Before getting into the details of tracker mortgages or variable-rate mortgages, it is imperative to understand its basics. Variable-rate mortgage is a type of mortgage where the mortgage interest is governed by the base interest rate set by the Bank of England. The mortgage interest rate will generally be set at a certain percentage above the rate set by the Bank of England.

In this mortgage, one’s mortgage repayment amount varies according to the change in the base rate of interest. This mortgage is suitable for people who do not mind taking risks to gain some financial benefit in their mortgage repayment. This is because the mortgage interest rate is variable, it involves some risk. If the base rate of interest rises, one will end up in more repayment. However, if it falls, one can enjoy the benefit of paying less interest on his or her mortgage loan.

There is also a variant of this type of mortgage, which is called “Capped Tracker Mortgage.” In this kind of setup, a limit is set to the maximum mortgage rate, irrespective of the base rate. If the base rate rises beyond the maximum limit set, one still ends up paying only the maximum interest rate that is pre set.

Are There Any Catches with Variable-rate Mortgages?

Not really; except the known risk that the mortgage interest varies as per the base rate of interest set by the Bank of England, there is no other. In fact, one can be more reliant of Bank of England, than on the lending institution. With variable-rate mortgages, one can have complete visibility on the changes in the interest rates.

How Often Does The Interest Rate Change?

The decision with regards to changes in the interest rates is decided by the Bank of England on the first Thursday of every month. Any changes in the base rate of interest majorly depend on the fluctuations in the overall economy and also the nationwide borrowing rate.

Is Tracker Mortgage, the Best Mortgage Option for me?

Well, the answer is, it depends. It depends on several factors and one would have to really evaluate the pros and cons of any mortgage type before opting for one. By opting for variable-rate mortgage, one may sometimes end up paying the lowest interests ever, based on how the base rate varies. On the other hand, one may also face the possibility of making huge payments, when the economy fluctuates on the opposite side. To balance the amount of risk and benefits involved in variable-rate mortgages, one may consider opting for variable-rate mortgages with drop lock facility, wherein one has the option to change to fixed mortgages, as and when needed.

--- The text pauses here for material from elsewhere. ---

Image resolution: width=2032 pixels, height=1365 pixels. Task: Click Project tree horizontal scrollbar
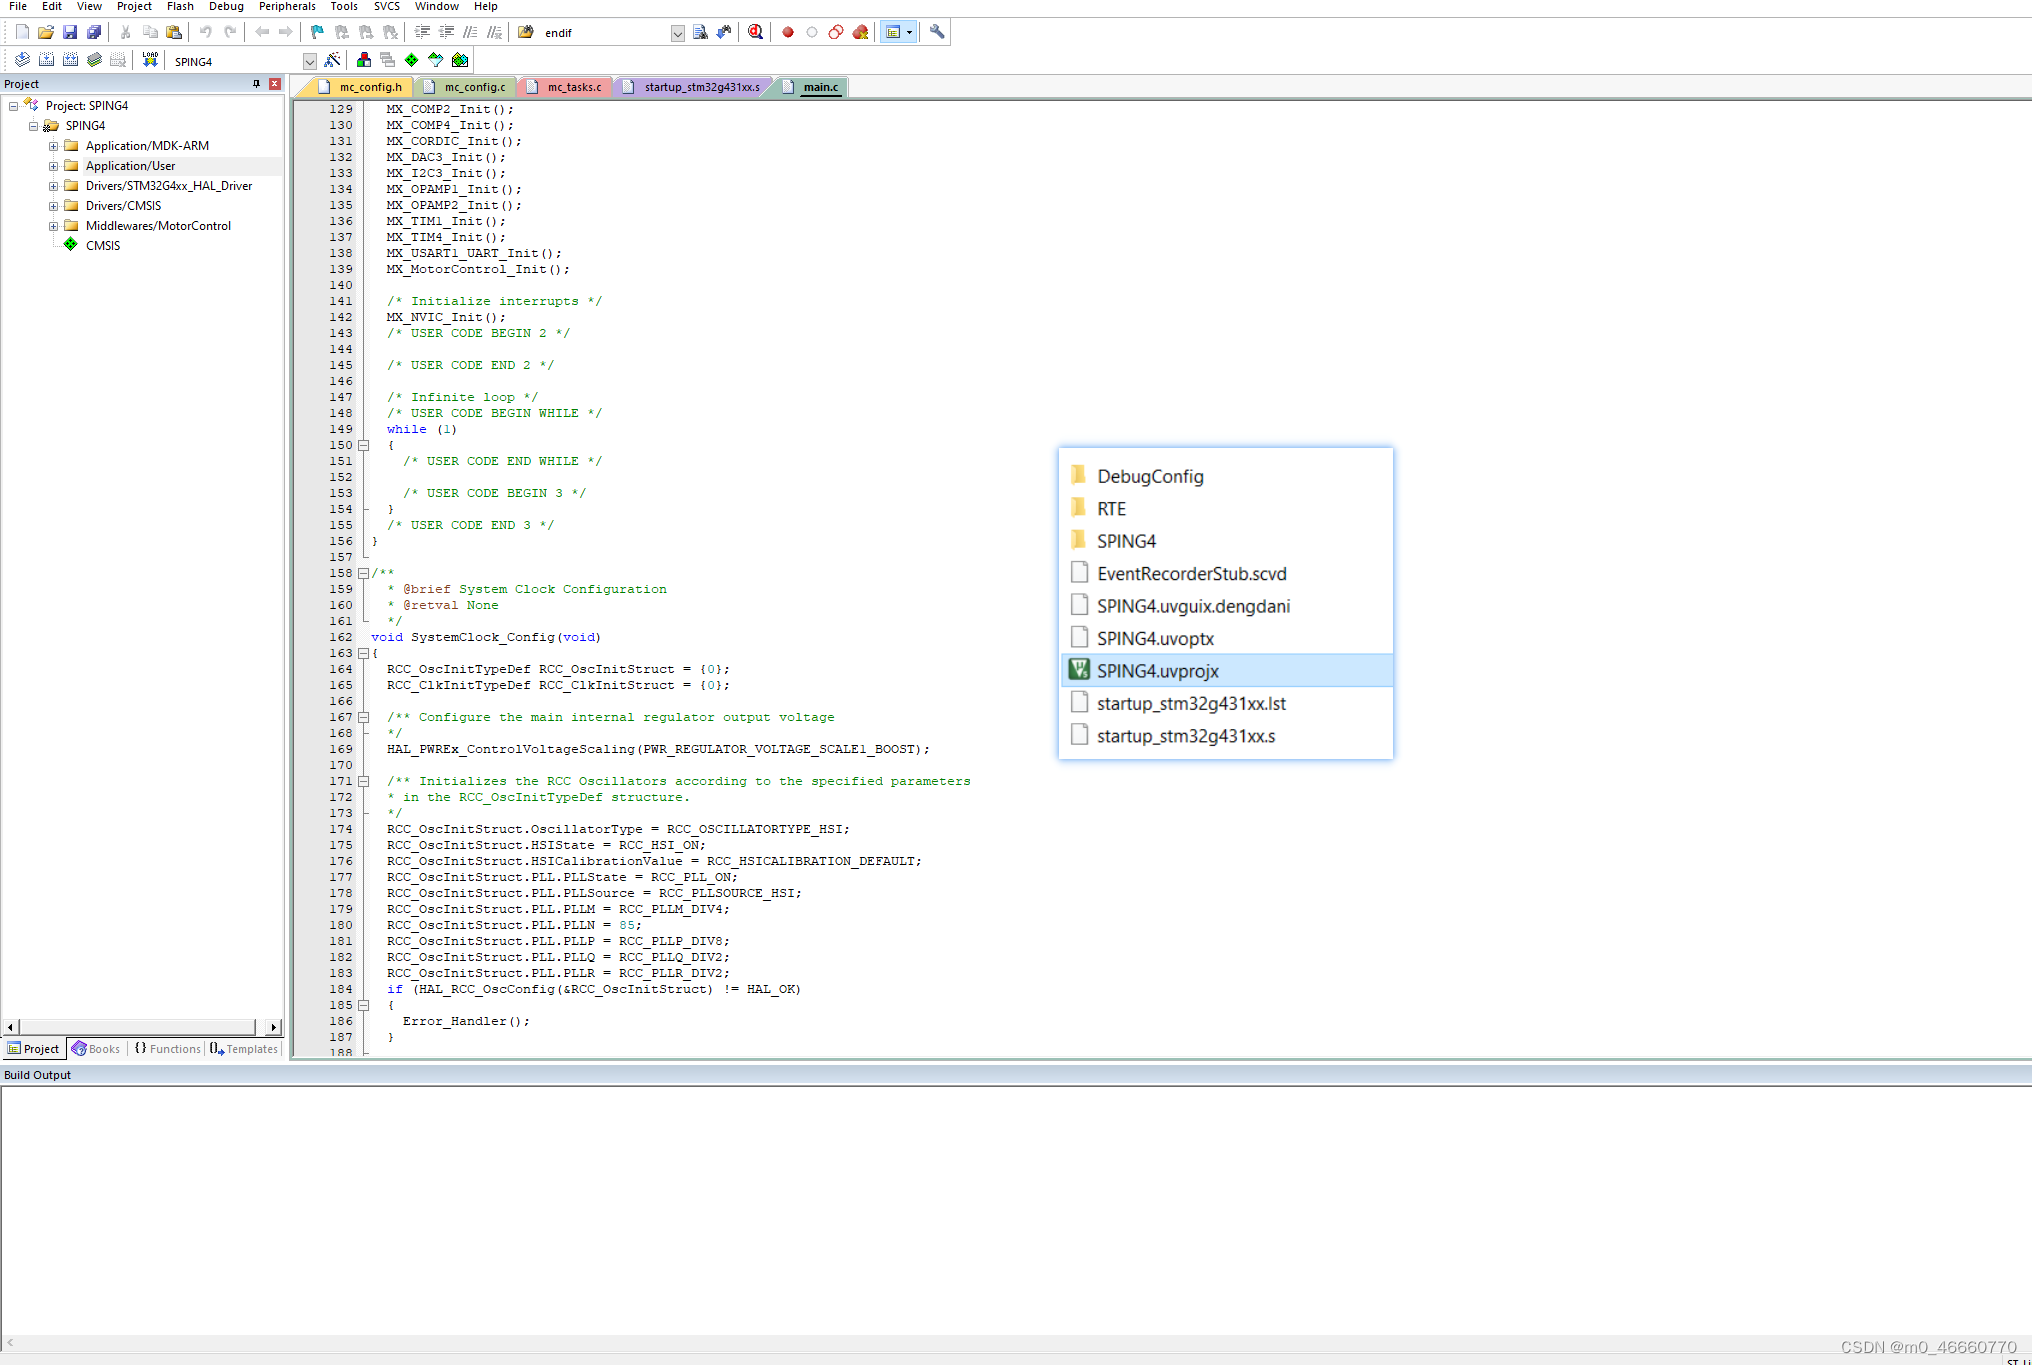[138, 1027]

Some Facts Related to Tracker Mortgage

Though not in all cases, sometimes the variable-rate mortgages may involve unexpected expenses like charges for extended early re-payment, compulsory insurance, etc. With extended early repayment charge, one ends up paying the standard variable rate fixed by the lender, two years after lending. Further, one may also have to apply for a re-mortgage, after every two years, which can involve paying a good amount of money for securing better insurance rates.

Better Option for a Long Term Mortgage

In case of a long term mortgage, one may consider to opt for lifetime variable-rate mortgage that comes with a pre-set interest rate. Such mortgage type will not involve re-applying for the mortgage after every two years, and the arrangement fee would be pre-decided.


Variable-rate Mortgages are very attractive mortgage options for people, who do not mind taking some amount of risk or who have an appetite for risk in order to enjoy the advantages of lowering interest rates. With a detailed analysis and calculated risk, variable-rate mortgages can often turn out to be one among the more beneficial options. However, one needs to be clear with his financial goals and budgetary constraint before opting for variable-rate mortgages. One can also consider opting for lifetime variable-rate mortgage, if one’s mortgage tenure is long term. After evaluating all the major points, one can confidently decide on which kind of mortgage that he would like to opt for, to enjoy the maximum benefits.